MP: What was Ken like as a leader? Was he strict, would you say, or did he just assume you knew your job and that was that?
IW: I don't ever remember him telling me what to do. He was more likely to tell me what not to do, although I can't remember a specific even then. He let you play your thing and never tried to alter what you were doing. Even when I (voice changes to a conspiratorial whisper) "brought the saxophone in" he didn't say a word. I'd bought this old saxophone in a junk shop in Wimbledon - swapped it for an electric kettle and a couple of odd things - wedding presents I didn't want, as you do! And I turned up at the Club with this saxophone; Ken may have looked a bit hard at it, but he didn't say anything. So, on a couple of numbers where I thought it would fit, I picked it up and played it. He never said a word. He certainly didn't tell me not to do it any more, so I played sax on a few numbers. Ken led the band by demonstration, by example; he assumed you knew what to do.
MP: By this time you had taken up the residency at Studio 51 which became The Ken Colyer Club. What was the feeling like there, the whole atmosphere for you?
IW: Let's go back a bit: it was nice to have a residency - about four nights a week we were playing there at that time, which would be about 1956 when it started. It was a "home thing"; almost like an office job in a sense. You played the gig, went home, played there the next night and then home, and on and on. The same people would come night after night: Pete Vince and John Reddihough, John Renshaw (the bass player) and others, all sitting there in the front row. Vi Hyland, who used to run the thing, was always there in the kitchen, and Pat and the commissionaire on the door.
MP: Of course there was no alcohol served in the place, was there?
IW: Not served - no.
Uproarious laughter!
IW: But The Porcupine was only across the road. That was a favourite watering hole to which we'd retire.
MP: I remember very well when George Lewis first came to London in '57, as a solo guest with your Band. That was certainly a highlight for me; what were your feelings about that experience?
IW: Oh, it was absolutely marvellous. It seemed we had waited so long. Paddy McKiernan, from The Bodega Club in Manchester, was instrumental in bringing him over. The day he arrived, April 11th, we went up to meet him off the plan at Manchester. We'd played a session at The 51, then drove overnight because his plane was due in around 7 o'clock and, of course, there were no motorways in those days; it took us about seven hours to get there! We didn't play him in, just stood there waiting for him, shook hands, then a couple of hours sleep, then we had a rehearsal in the pub. I was out of the band for a while because George was playing, so I rushed around to find a tape recorder, from Johnny Roadhouse, I think. Then I joined in later in the rehearsal and it was just a marvellous feeling playing with him there for the first time. The results are on a CD.

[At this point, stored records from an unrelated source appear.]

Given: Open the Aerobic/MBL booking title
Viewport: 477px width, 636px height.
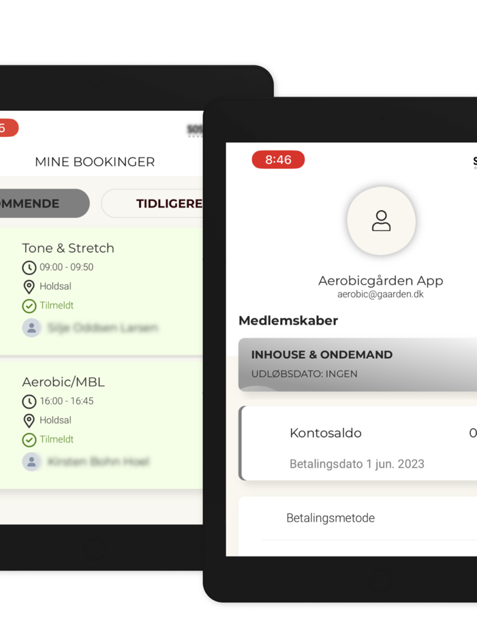Looking at the screenshot, I should 63,382.
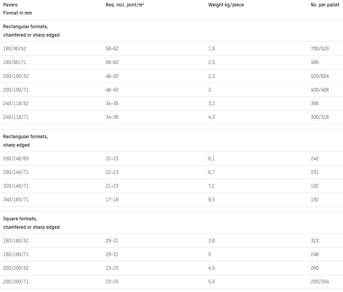The image size is (343, 292).
Task: Click the 21-23 requirement cell
Action: tap(112, 186)
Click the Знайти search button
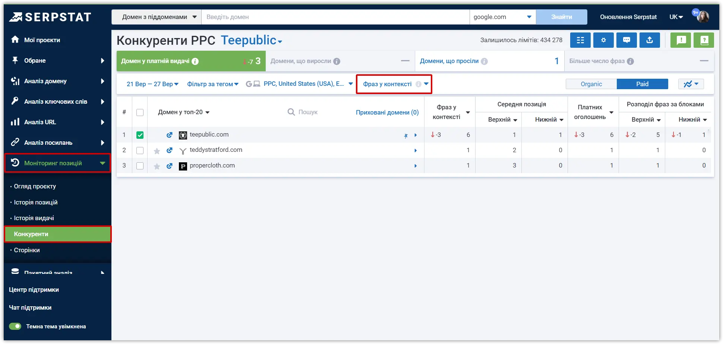Screen dimensions: 723x344 pyautogui.click(x=562, y=17)
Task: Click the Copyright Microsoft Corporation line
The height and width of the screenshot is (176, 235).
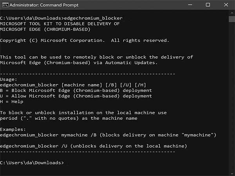Action: tap(85, 41)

MP: They are indeed, and thank goodness you found that tape machine. Johnny is still around, I'm happy to say! What was George like to work with; how did you all get on?
IW: He was lovely. At first, for a couple of days, he was rather reserved. He was polite, but somewhat withdrawn and called you 'Sir' which, of course, you didn't want. He was a quiet man anyway but, as we got to know him, he became a friend rather than someone who just happened to be working with you. He really was a lovely, gentle man in the true sense. He loved what he was doing and, even more to the point, loved what we were doing. I wasn't going to say he was overwhelmed by the reception he got in this Country but, actually, he probably was. So many people came to see him; they'd longed to see him. We had longed to play with him. And there he was!

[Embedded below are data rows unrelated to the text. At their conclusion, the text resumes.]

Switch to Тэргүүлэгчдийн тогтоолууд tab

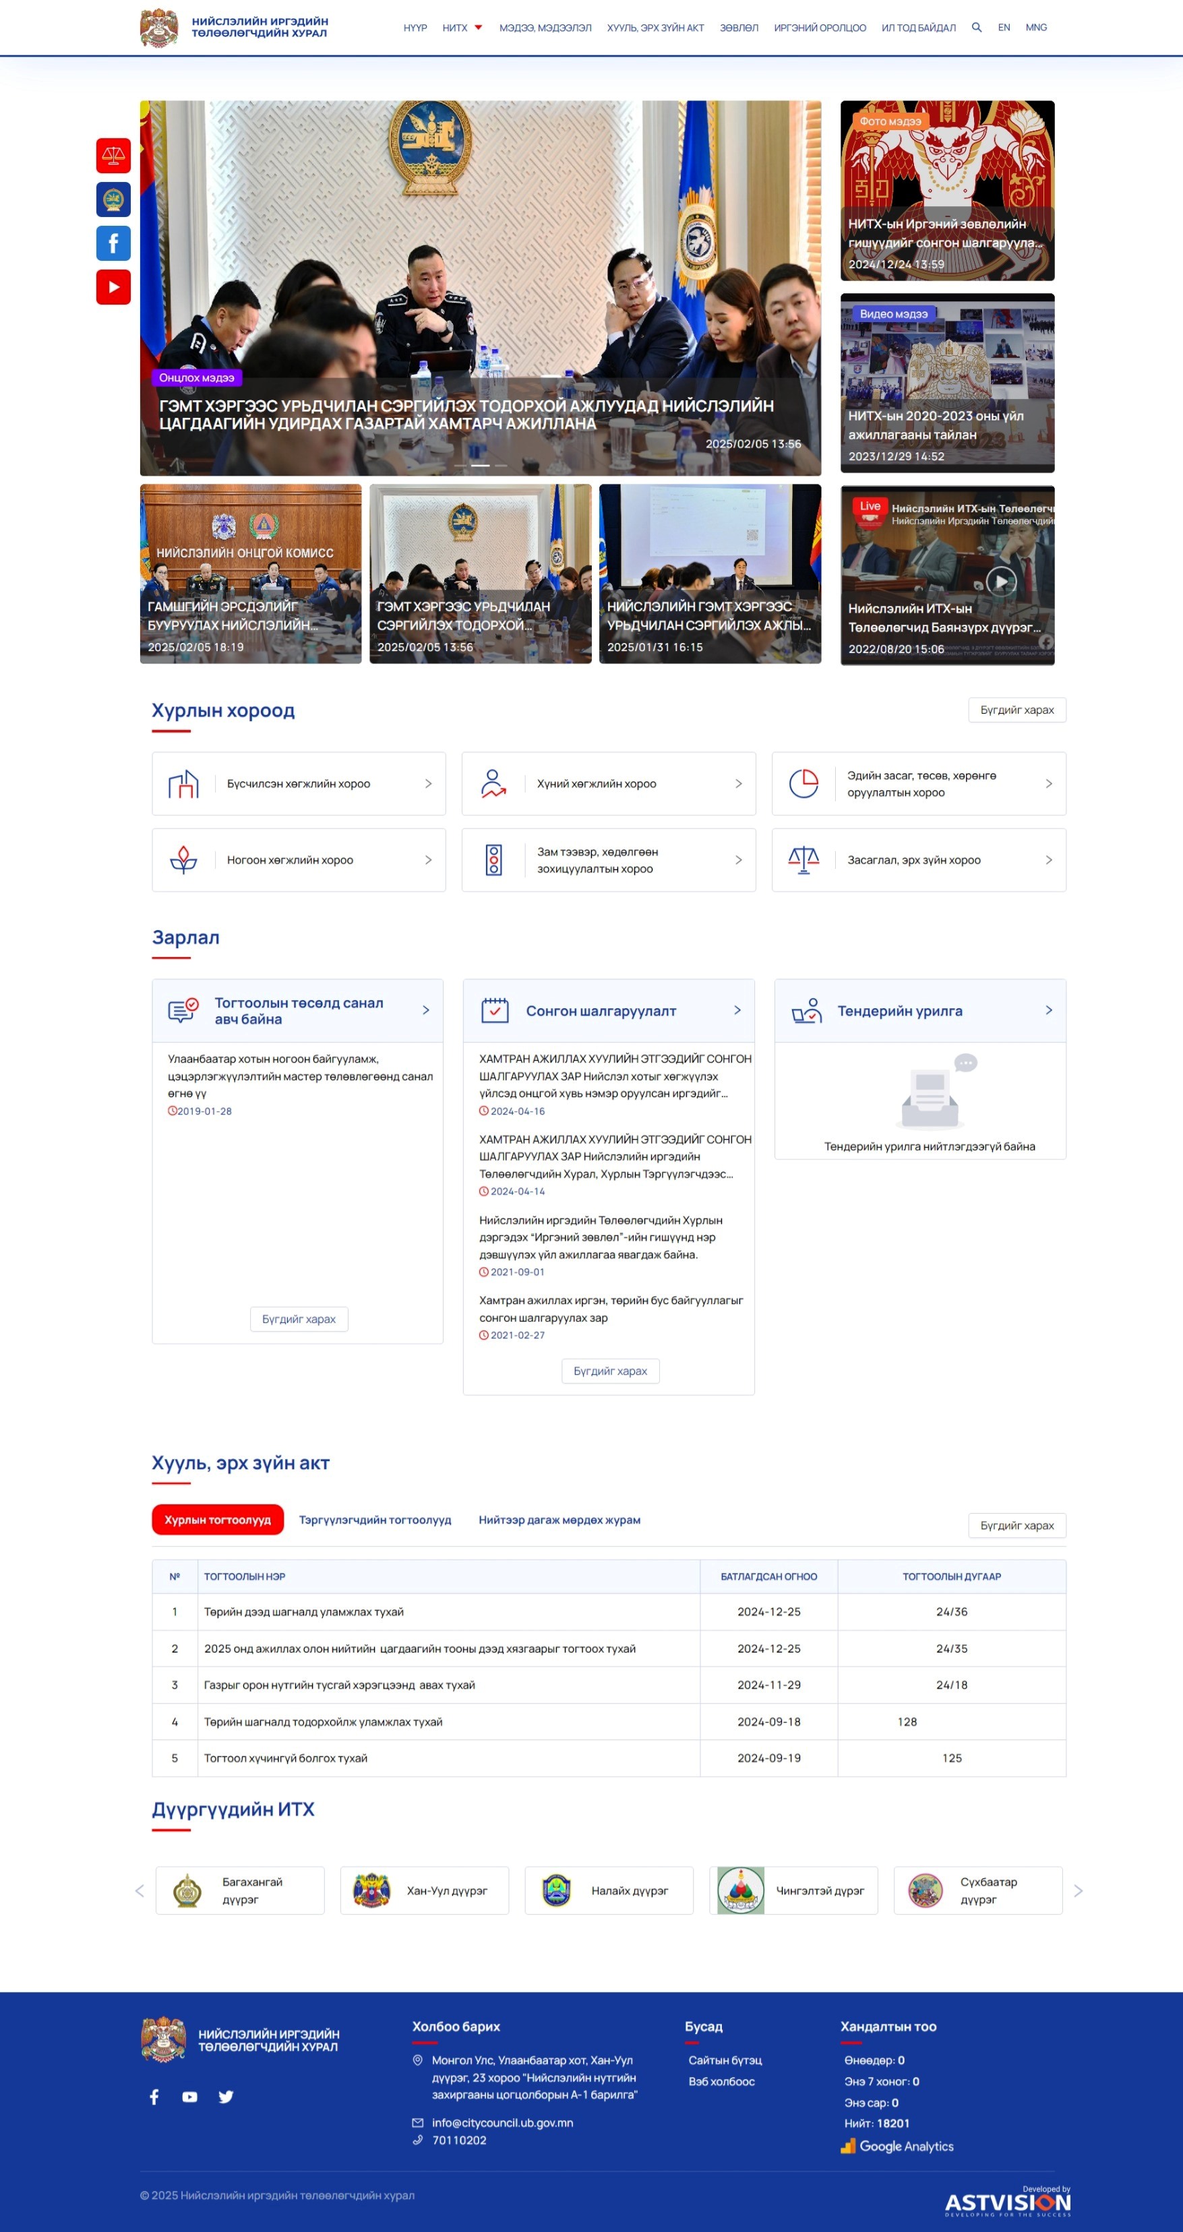point(374,1520)
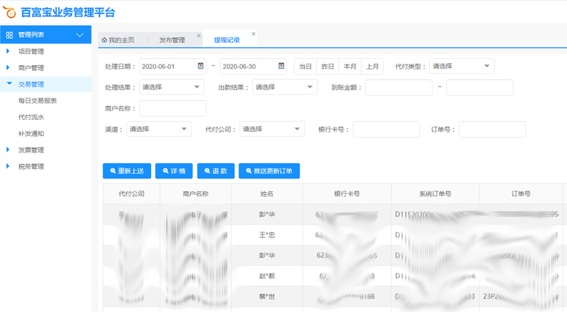Select the 本月 date shortcut
Image resolution: width=567 pixels, height=312 pixels.
coord(350,67)
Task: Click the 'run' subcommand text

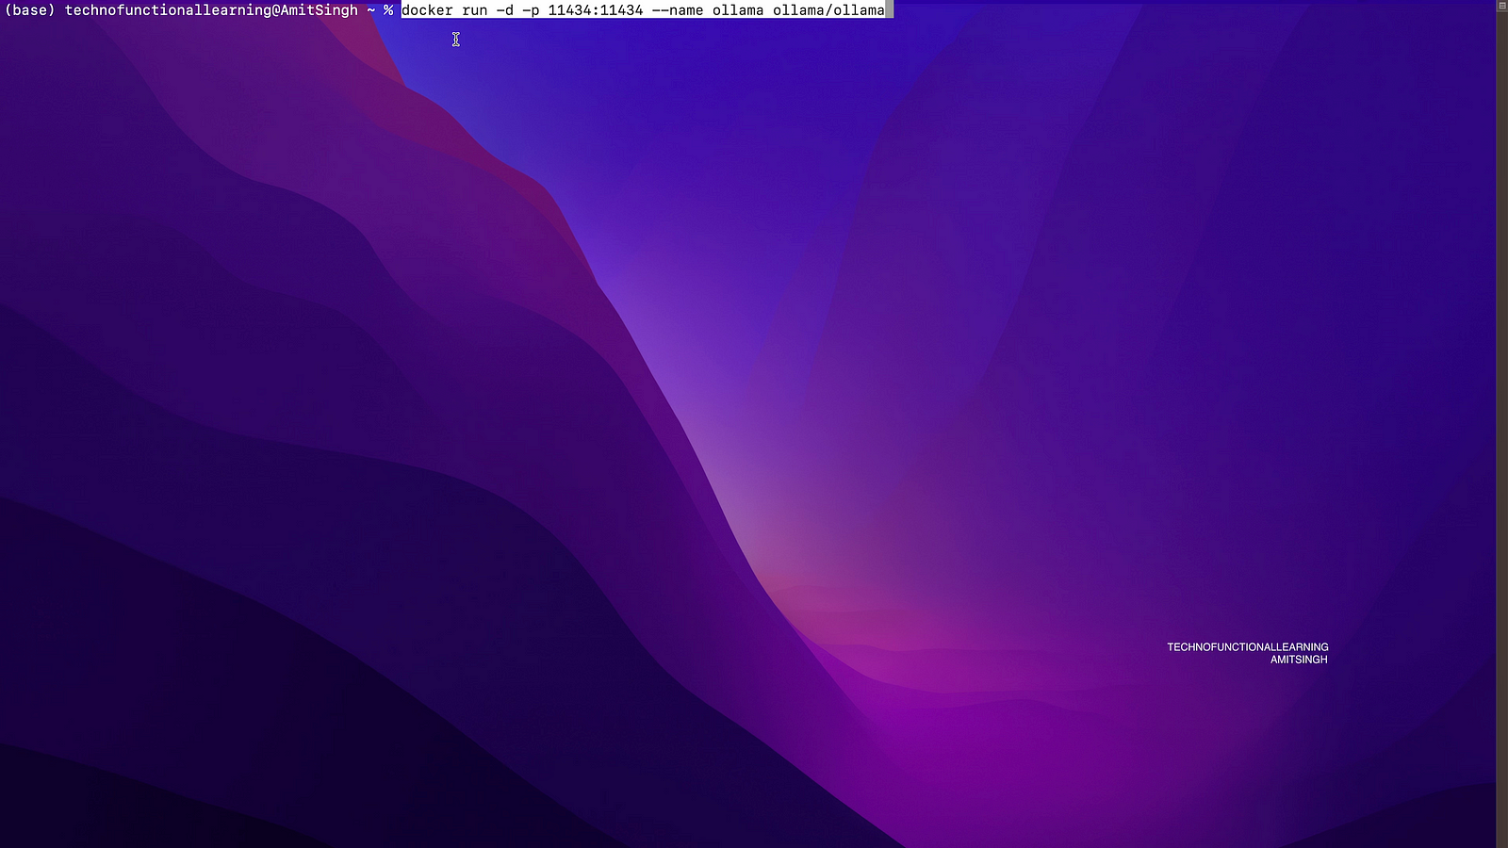Action: (474, 10)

One little anecdote about the time with George: we did most of the tour with him, but Chris Barber did a couple of the gigs as well. At the end of one of their gigs they presented George with a double clarinet case - there's a good part and a bad part to this story: at the end of the tour George gave me his old clarinet case - a small case with a crocodile skin-type casing. George told me that it had belonged to Jimmy Noone, and he said to me, "Use it well!" So I did....and I used it too well, because over the years it became more and more battered until, in the end, it fell apart. Had I known what I know now, I never would have used it at all! That was the bad part.

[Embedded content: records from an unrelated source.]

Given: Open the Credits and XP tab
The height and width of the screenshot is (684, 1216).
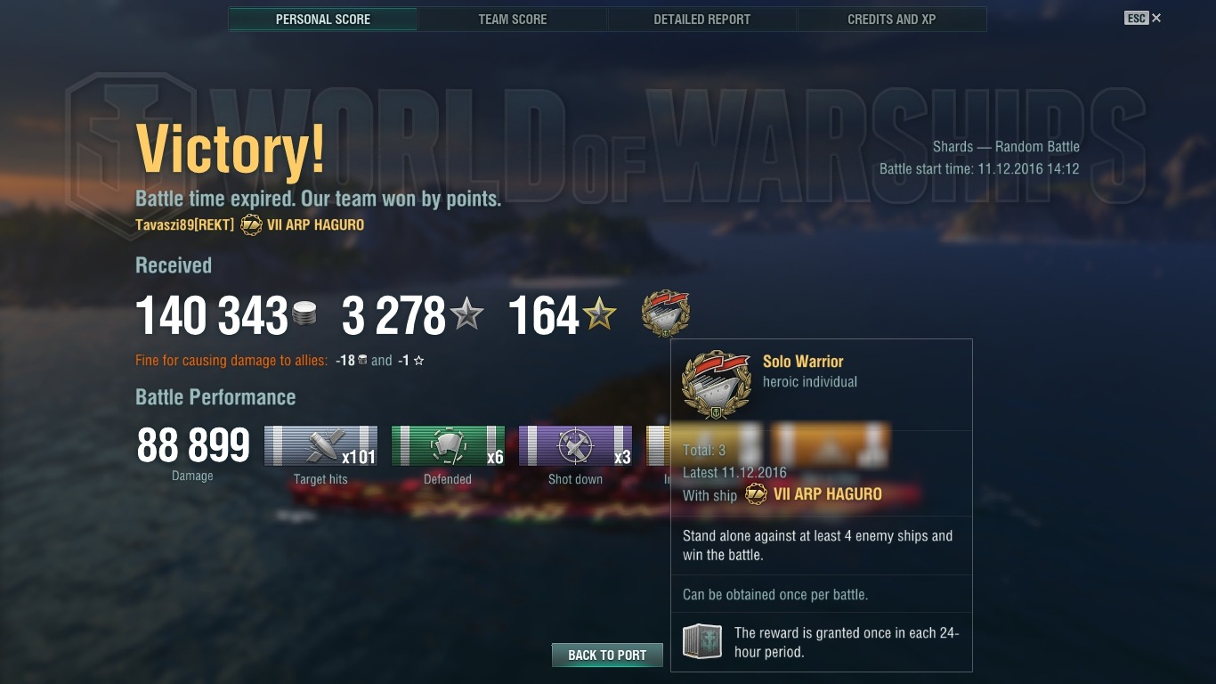Looking at the screenshot, I should coord(892,19).
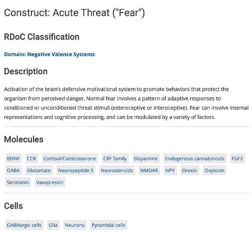
Task: Open the CCK molecule tag
Action: [32, 159]
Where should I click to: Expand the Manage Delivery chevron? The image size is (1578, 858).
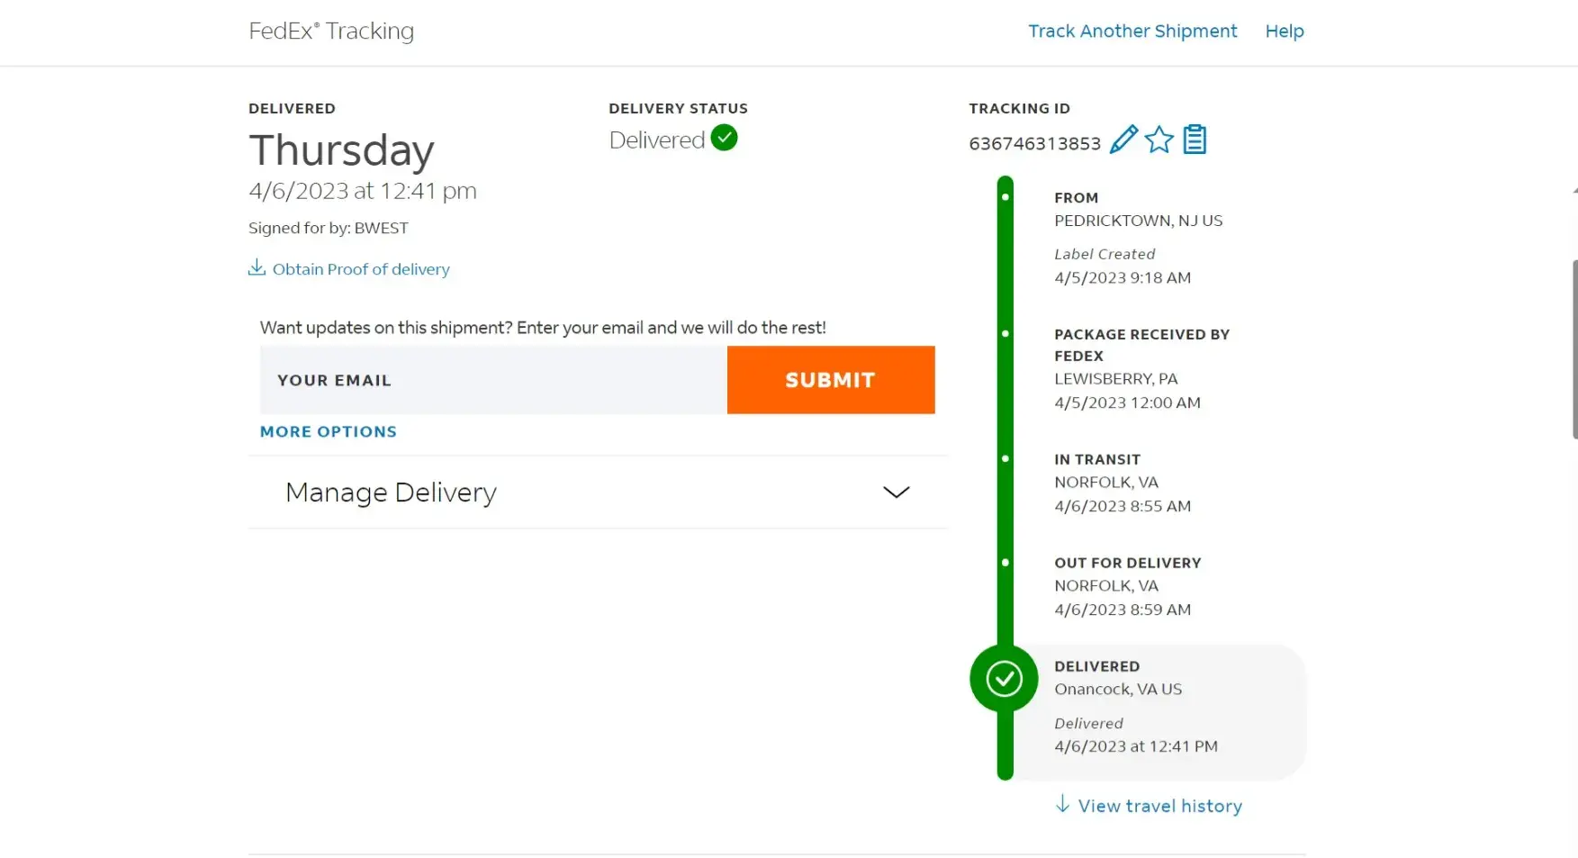(x=896, y=492)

MP: And George came back in '59 with the full band, and you were touring as two bands. We were all thrilled by such an occasion. Do you have any special memories about that?
IW: Oh yes. That time we had a band to meet them at the station. Once again: finally to hear these people that we knew only from records, it was simply just great. The two I became really friendly with were Joe Watkins and Slow Drag, although Drag I could never understand! But Joe used to translate for me. Drag was the master of the Creole Patois. Good Lord.....the programme from the event (handed to Ian by Mike - Ed). They were staying in an hotel in Russell Square. Now my (then) girlfriend, Maria - who later became my wife - had a flat in Guildford Street, which is just around the corner and, after hours, they used to come back to the flat, where we'd have these long, all-night discussions - just talking and drinking with Joe and Drag. During that time I learned that Drag played guitar, so one night I arranged for one of Johnny Bastable's guitars to be there. At that time I had a big tape recorder that Peter Goodwin had made for me, and I used to record all these sessions....just let the machine run and run and run. So this night Drag picked up the guitar and started to play and sing Eh la Bas. It would not be recognised as Eh la bas as we know it, but that it was! Much to my amazement, he sounded like Bill Broonzy - maybe not as practised as Broonzy but definitely there, with the bass pumping all the time. So....if ever I get to find and edit those tapes....
MP: Yes please! Of course you did meet Broonzy, didn't you....What was he like?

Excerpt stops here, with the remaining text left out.